Aos sete anos, iniciou seus estudos, mas abandonou a escola após uma semana, justificando para sua mãe que já havia aprendido o suficiente. Essa decisão, segundo ela, foi uma estratégia para ajudar sua mãe, Laurentina Barbosa, na sustentação de ambas, trabalhando na coleta de babaçu, que ela mesma transformava em materiais e construções no campo.
Após anos dedicados à quebra do coco, as mudanças no uso da terra na região afetaram sua subsistência, levando Dona Maria a buscar novas alternativas. Com isso, ela passou a trabalhar na plantação de arroz em uma fazenda perto de sua comunidade, por meio de contratos de arrendamento, onde recebia uma parte da produção, enquanto o fazendeiro ficava com a maior parte.
Essa fase foi marcada por dificuldades, mas ela não desistiu. Em busca de melhores oportunidades, mudou-se para Brasília. A perda de sua companheira, que ela considerava seu mundo, foi um dos momentos mais dolorosos de sua vida. Após três décadas na capital federal, atuando como empregada doméstica, Dona Maria enfrentou o luto e a saudade, sentimentos que ela classifica como os maiores sofrimentos que viveu.
A sua jornada teve apoio fundamental de familiares e professores. Na infância, sua mãe foi sua maior incentivadora, e no momento de retomar os estudos, uma professora em Goiânia a motivou a ingressar na Educação de Jovens e Adultos (EJA). Em 2018, ao retornar às aulas, Dona Maria conheceu Iara Rodrigues da Silva, uma estudante que, ao ver sua história, decidiu ajudá-la na orientação do TCC.
☆ ☆ ☆ ☆ ☆
[O que fazer]
Você pode transcrever, sem alterar nada, tudo o que vai de "Aos sete anos, iniciou" até "construções no campo." no trecho sobre a vida de Dona Maria?

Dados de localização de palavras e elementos
☆ ☆ ☆ ☆ ☆
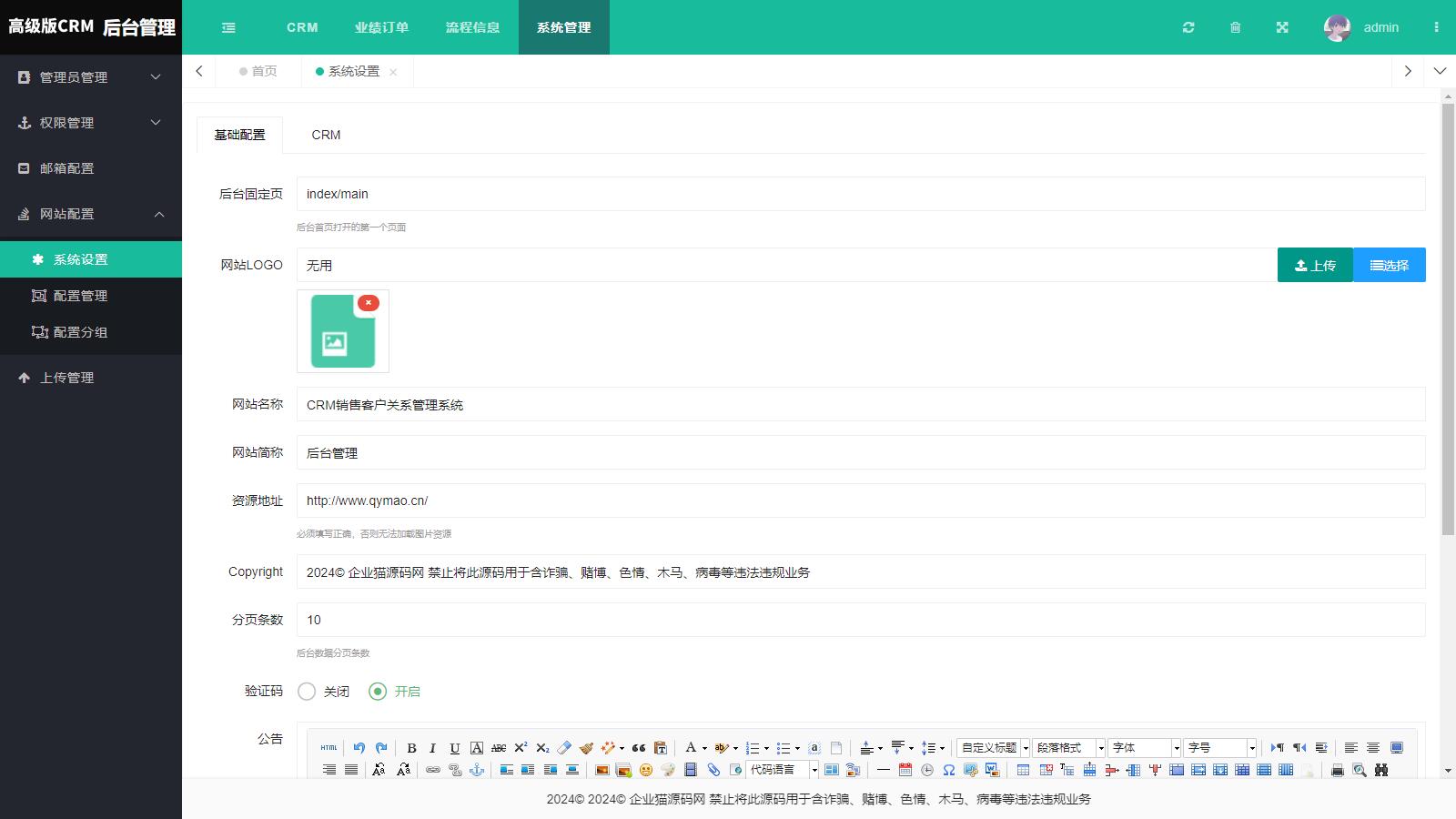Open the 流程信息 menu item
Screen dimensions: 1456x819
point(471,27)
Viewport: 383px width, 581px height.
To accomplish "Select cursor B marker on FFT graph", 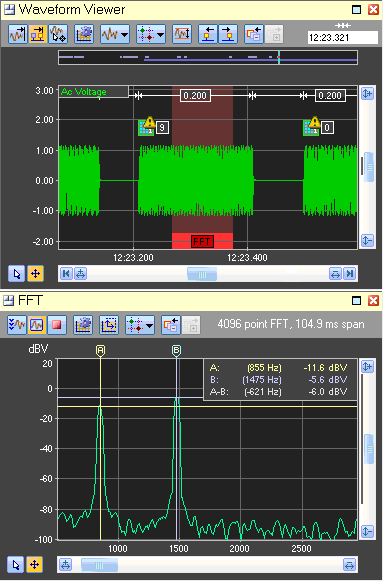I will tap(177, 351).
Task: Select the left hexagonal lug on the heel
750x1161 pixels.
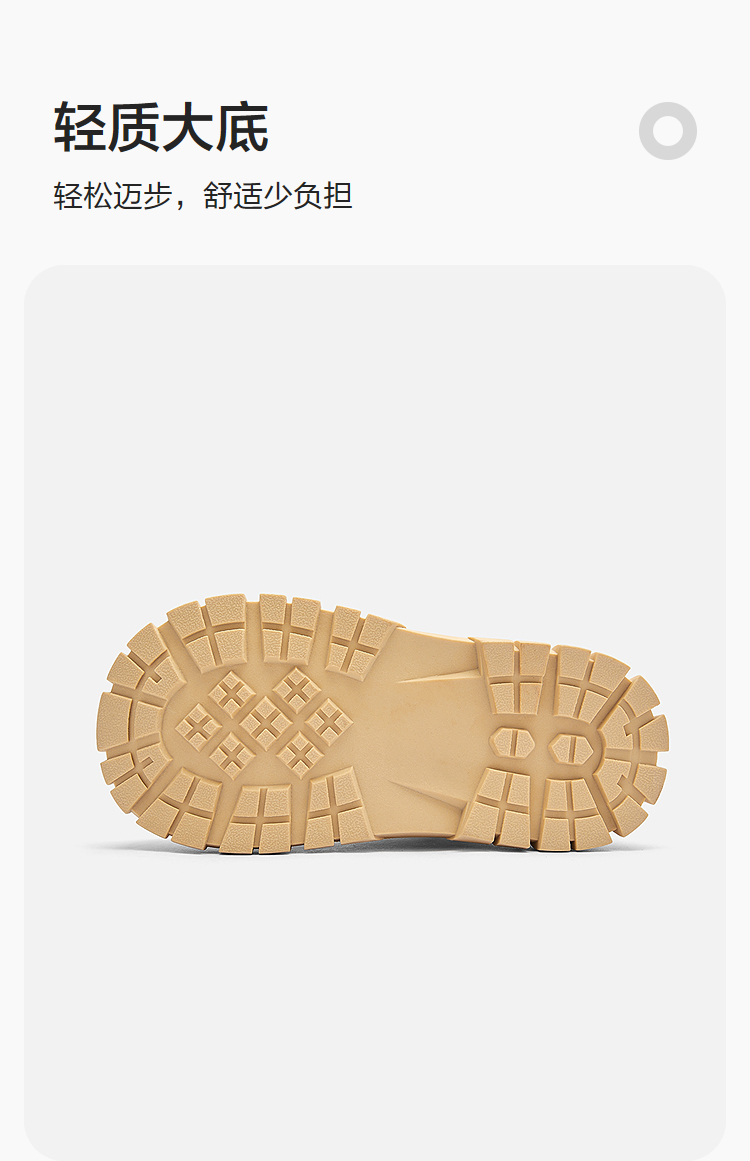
☆ ☆ ☆ ☆ ☆
[Resposta da tarefa]
Aos sete anos, iniciou seus estudos, mas abandonou a escola após uma semana, justificando para sua mãe que já havia aprendido o suficiente. Essa decisão, segundo ela, foi uma estratégia para ajudar sua mãe, Laurentina Barbosa, na sustentação de ambas, trabalhando na coleta de babaçu, que ela mesma transformava em materiais e construções no campo.